EXERCISE TASK: Identify each line in the entries below that contains the word "header", and copy every such line in full.

STORED DATA:
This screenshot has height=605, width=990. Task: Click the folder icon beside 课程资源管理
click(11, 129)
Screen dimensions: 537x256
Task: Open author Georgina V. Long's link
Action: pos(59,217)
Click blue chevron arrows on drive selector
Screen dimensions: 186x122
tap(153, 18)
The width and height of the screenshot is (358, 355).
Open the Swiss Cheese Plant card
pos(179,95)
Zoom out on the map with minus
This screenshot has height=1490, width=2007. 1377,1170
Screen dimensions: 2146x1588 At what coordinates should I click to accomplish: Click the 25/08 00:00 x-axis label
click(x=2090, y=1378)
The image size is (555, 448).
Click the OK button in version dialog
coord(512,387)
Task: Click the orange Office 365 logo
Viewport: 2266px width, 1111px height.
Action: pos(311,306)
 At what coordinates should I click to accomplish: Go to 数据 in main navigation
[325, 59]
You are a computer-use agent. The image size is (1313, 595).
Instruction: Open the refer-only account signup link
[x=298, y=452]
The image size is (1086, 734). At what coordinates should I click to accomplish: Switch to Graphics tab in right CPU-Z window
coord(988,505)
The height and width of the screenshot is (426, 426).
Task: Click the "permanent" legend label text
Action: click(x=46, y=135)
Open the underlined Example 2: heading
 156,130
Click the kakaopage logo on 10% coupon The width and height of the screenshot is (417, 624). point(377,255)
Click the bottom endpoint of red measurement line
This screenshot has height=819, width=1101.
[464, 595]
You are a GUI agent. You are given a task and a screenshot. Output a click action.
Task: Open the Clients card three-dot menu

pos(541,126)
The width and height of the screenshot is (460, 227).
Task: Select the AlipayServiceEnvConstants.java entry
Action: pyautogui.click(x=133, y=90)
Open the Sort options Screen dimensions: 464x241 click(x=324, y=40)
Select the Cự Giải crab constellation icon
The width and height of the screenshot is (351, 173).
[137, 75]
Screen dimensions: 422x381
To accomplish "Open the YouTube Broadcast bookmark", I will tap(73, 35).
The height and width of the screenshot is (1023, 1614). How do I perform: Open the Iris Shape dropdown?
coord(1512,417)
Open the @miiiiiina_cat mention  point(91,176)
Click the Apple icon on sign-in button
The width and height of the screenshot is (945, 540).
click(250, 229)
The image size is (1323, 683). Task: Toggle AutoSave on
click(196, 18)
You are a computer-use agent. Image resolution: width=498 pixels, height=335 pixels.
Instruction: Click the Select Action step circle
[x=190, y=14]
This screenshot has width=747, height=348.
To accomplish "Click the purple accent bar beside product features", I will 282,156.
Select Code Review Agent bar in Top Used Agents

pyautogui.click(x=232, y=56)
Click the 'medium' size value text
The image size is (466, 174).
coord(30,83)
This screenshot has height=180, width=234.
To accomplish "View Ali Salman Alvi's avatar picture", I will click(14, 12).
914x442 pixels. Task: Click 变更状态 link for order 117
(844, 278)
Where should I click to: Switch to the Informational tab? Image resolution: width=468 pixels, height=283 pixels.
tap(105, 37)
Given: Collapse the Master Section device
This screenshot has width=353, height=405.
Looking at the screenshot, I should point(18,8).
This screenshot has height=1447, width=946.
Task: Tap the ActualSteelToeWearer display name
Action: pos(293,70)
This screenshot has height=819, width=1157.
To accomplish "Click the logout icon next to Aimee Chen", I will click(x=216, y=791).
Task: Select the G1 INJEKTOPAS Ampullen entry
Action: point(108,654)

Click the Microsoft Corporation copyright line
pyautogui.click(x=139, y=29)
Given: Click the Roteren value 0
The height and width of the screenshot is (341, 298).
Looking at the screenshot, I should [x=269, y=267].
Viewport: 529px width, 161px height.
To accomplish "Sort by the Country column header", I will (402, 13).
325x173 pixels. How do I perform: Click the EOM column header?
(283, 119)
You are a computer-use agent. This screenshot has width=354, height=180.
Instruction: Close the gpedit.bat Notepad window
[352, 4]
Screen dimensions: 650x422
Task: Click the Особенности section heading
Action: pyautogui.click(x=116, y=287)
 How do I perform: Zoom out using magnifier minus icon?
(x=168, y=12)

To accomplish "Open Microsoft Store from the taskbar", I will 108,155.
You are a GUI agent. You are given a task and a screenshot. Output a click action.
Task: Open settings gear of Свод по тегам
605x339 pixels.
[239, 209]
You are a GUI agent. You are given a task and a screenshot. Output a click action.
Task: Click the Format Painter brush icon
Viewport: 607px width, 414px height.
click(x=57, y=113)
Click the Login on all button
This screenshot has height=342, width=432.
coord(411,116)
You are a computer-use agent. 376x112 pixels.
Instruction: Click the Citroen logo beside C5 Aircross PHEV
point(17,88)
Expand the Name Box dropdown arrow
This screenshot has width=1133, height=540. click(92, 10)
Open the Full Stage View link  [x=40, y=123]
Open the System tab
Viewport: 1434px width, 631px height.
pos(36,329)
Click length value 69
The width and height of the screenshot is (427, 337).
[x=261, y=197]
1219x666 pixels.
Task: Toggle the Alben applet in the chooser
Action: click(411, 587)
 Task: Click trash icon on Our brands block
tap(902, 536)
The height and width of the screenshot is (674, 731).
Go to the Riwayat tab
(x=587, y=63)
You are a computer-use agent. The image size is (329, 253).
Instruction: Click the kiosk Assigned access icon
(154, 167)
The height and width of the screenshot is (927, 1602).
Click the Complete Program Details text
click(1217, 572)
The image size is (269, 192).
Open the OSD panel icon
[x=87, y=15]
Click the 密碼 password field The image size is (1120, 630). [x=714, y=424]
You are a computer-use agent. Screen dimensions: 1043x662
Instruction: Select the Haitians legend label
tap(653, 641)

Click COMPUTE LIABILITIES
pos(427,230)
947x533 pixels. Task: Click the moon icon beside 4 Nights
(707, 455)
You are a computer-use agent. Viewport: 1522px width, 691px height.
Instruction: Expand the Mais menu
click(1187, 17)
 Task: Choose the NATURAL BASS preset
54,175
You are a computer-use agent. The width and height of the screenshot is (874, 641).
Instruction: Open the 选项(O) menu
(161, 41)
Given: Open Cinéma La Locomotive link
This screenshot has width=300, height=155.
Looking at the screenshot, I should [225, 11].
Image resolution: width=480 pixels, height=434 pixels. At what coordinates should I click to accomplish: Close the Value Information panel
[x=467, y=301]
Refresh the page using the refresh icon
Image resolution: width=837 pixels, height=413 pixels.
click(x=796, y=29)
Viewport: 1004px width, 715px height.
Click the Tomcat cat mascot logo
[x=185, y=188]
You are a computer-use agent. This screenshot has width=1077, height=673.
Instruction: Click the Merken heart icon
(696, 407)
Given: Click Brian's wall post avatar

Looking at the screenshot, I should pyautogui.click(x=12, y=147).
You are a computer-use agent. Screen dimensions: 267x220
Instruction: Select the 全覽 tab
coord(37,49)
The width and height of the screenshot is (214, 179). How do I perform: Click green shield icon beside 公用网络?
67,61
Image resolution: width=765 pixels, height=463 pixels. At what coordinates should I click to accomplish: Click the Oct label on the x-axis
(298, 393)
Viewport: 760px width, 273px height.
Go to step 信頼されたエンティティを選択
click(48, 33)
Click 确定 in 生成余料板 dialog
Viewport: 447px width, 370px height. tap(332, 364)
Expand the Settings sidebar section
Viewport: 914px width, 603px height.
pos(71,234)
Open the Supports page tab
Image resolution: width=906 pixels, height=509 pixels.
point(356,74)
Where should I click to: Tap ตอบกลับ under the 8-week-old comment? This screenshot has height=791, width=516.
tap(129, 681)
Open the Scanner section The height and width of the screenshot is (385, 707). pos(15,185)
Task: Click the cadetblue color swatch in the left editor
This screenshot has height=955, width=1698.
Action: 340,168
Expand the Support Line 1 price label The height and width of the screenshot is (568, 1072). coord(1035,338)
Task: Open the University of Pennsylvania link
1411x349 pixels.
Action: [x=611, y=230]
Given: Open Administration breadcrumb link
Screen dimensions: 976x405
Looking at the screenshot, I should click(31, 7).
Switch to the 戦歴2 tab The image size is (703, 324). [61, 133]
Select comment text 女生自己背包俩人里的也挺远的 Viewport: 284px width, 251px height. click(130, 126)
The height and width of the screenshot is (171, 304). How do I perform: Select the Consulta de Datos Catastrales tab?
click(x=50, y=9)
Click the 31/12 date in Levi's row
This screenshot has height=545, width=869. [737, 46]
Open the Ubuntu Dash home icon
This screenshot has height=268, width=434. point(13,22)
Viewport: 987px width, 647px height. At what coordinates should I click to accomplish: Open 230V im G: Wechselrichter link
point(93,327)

ANSWER TO THIS EXERCISE:
To accomplish "Sort by the Country column header", I will (402, 13).
325x173 pixels. How do I perform: Click the EOM column header?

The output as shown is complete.